Para enfrentar o problema, na ocasião o prefeito Ricardo Nunes (MDB) enviou à Câmara Municipal da cidade de São Paulo, uma reforma onde estipulava uma idade mínima para aposentadoria e o fim da isenção para inativos, o que reduziria o rombo do déficit atuarial para R$ 111 bilhões, uma queda de 65%.
A reforma proposta pelo prefeito de São Paulo visando a sustentabilidade da previdência municipal da capital ainda continha:
Contribuição de aposentados e pensionistas passa a ser acima do salário-mínimo e não acima do teto do INSS; Adoção de regras federais para aposentadorias, inclusive regras de transição; Possibilidade de criação por lei de alíquota extraordinária do servidor e de alíquota extraordinária patronal por decreto; Segregação de massas com criação de fundo financeiro e de fundo capitalizado. O fundo capitalizado incorpora vidas provenientes do fundo financeiro à medida em que produza superávits atuariais decorrente de aporte de ativos; Aporte ao fundo previdenciário da arrecadação futura do imposto de renda retido na fonte pertencente ao Município; Possibilidade de migração de servidores do regime pré-2018 para regime de previdência complementar; Adoção de mesmas regras federais para reajuste das aposentadorias e pensões; Possibilidade de aportar imóveis no IPREM para rentabilização do patrimônio e amortização do déficit; Contribuição patronal de 34% para servidores da Saúde e Educação. Maior segurança para aposentadorias; Equivalência com regras de transição previstas para servidores federais, preservando direitos adquiridos.

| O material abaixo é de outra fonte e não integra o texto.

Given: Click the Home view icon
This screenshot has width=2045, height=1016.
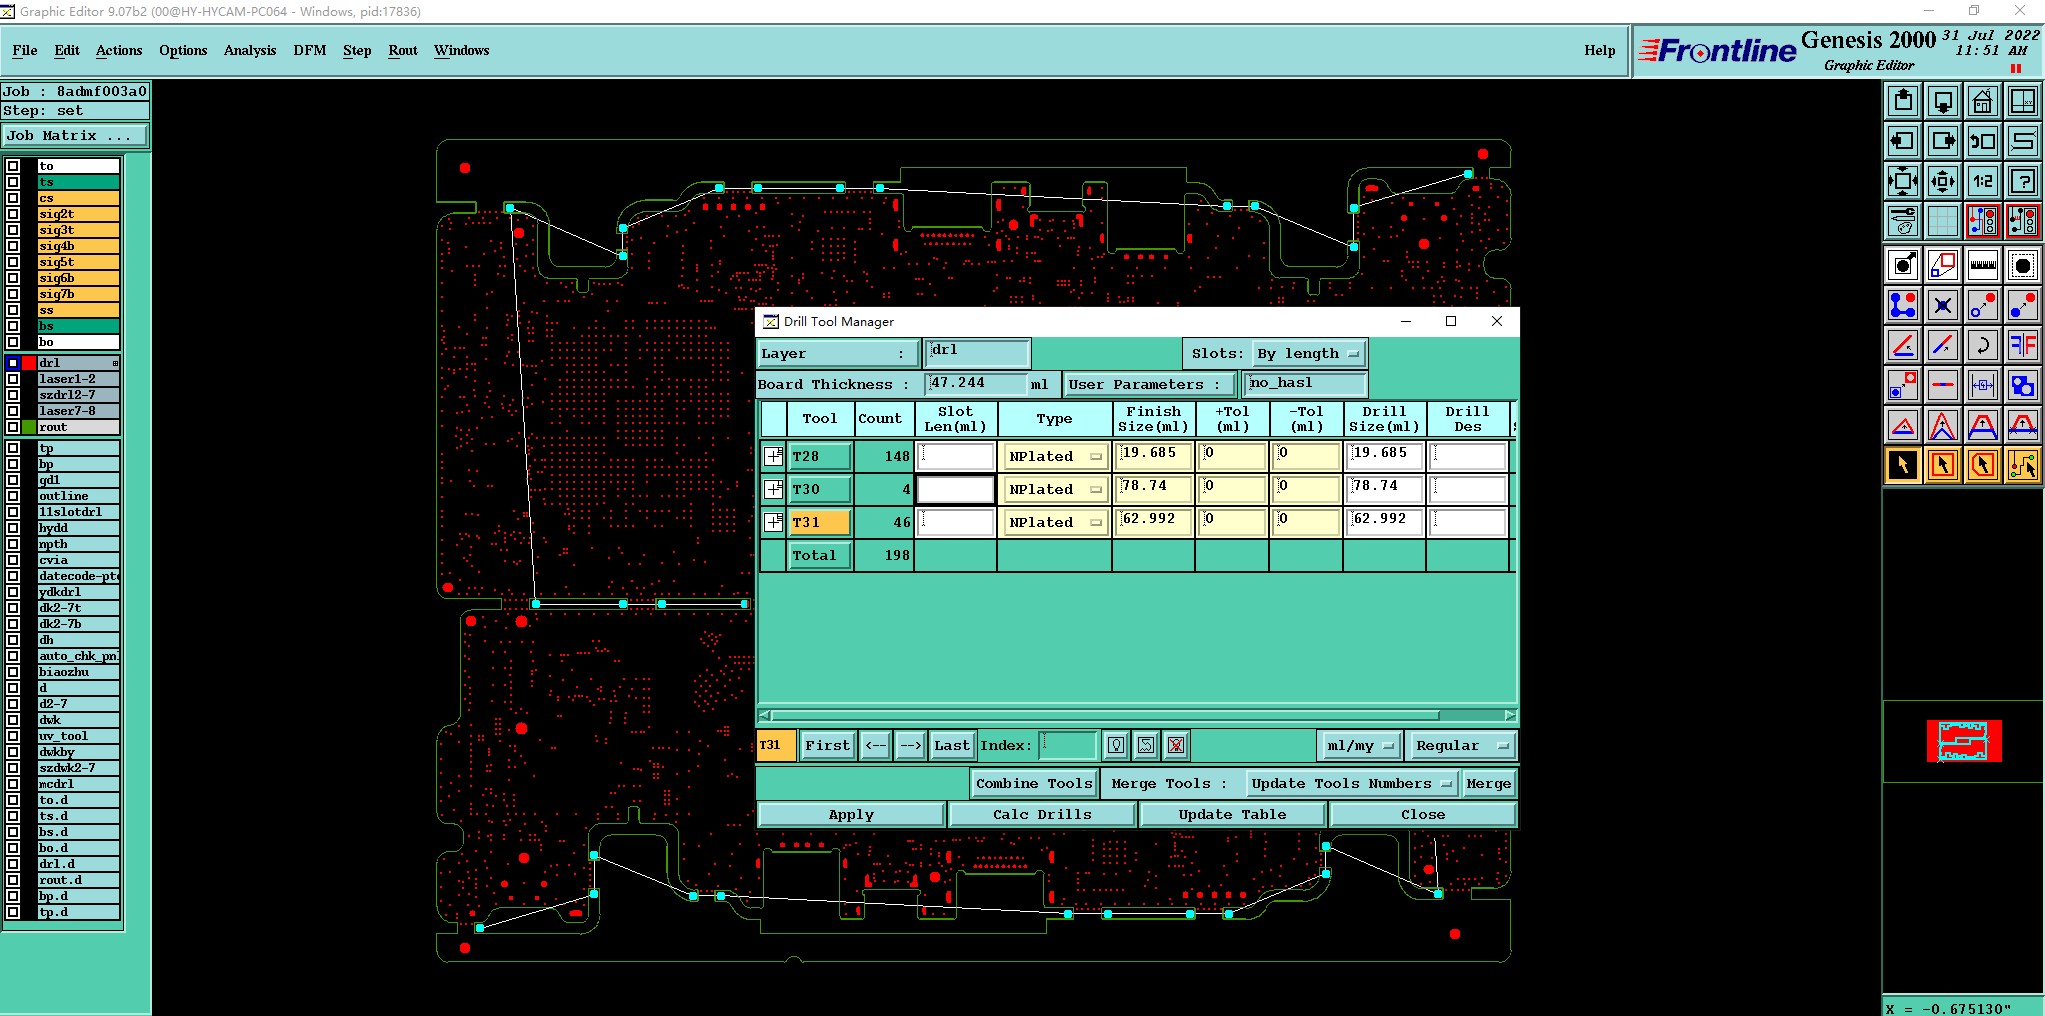Looking at the screenshot, I should [1982, 101].
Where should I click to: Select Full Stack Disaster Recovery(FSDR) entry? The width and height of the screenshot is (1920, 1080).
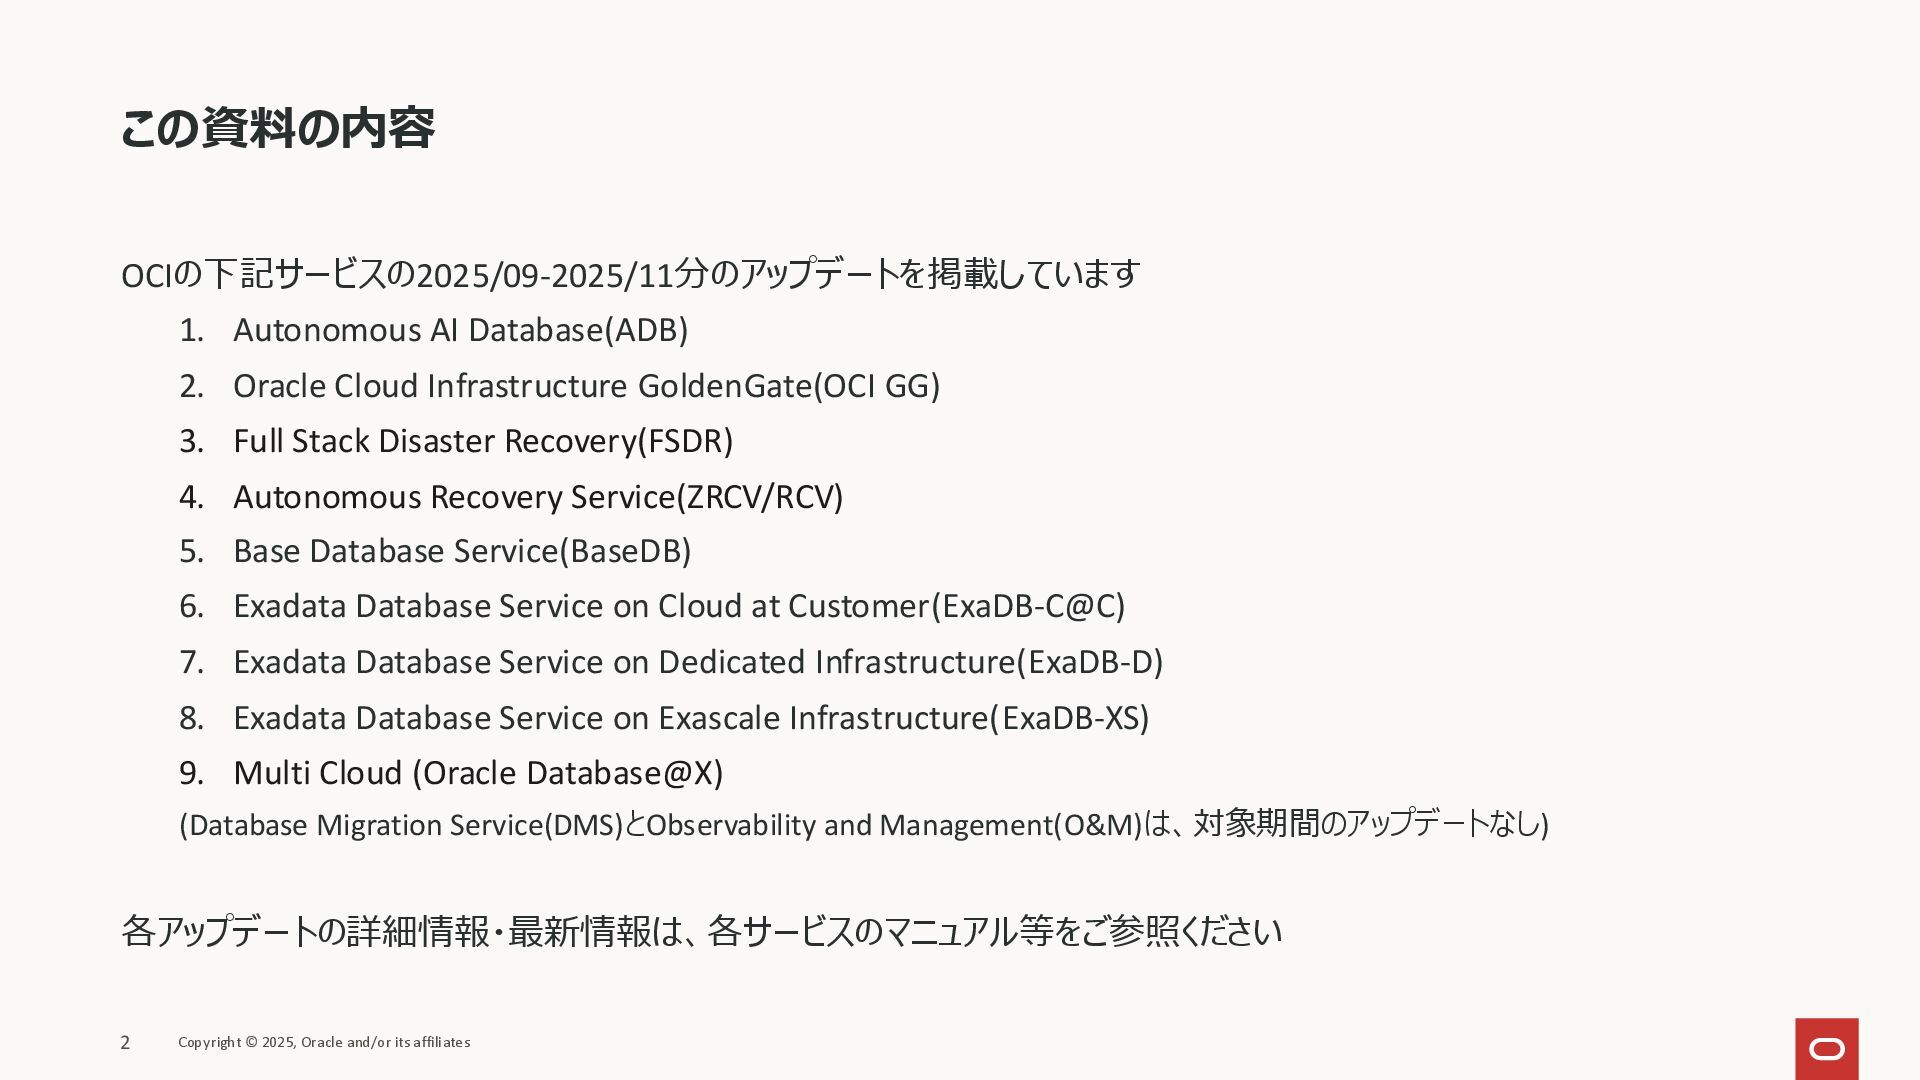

Para Tadeu, o vereador Paulinho da Prefeitura não tem conhecimento da profundidade do problema e mesmo tendo a oportunidade de se valer da matéria para se inteirar do assunto, preferiu fazer politicagem, atacar o jornal e tentar ficar de bem com os servidores municipais, onde colhe a maioria dos seus votos, ao invés de ter maturidade política suficiente para enfrentar a questão que a longo prazo, atingirá todos os servidores municipais que vão se aposentar no futuro, inclusive ele.
“De positivo, fica a ida dos diretores do Fundo para explicar aos vereadores sobre o déficit atuarial e quem sabe acender uma luz vermelha para todos os envolvidos procurarem meios de equacionar esta questão. Para investir R$ 9 milhões e trocar os antigos encanamentos do Centro da cidade, obra que precisava ser feita há décadas, a prefeitura teve de pedir empréstimo bancário e pagar em longas parcelas. Imagina um déficit de quase R$ 280 milhões, que é de responsabilidade também da prefeitura, o quanto é importante e deve ser debatido por todos os vargengrandenses, principalmente por suas lideranças políticas sérias”, afirmou Tadeu.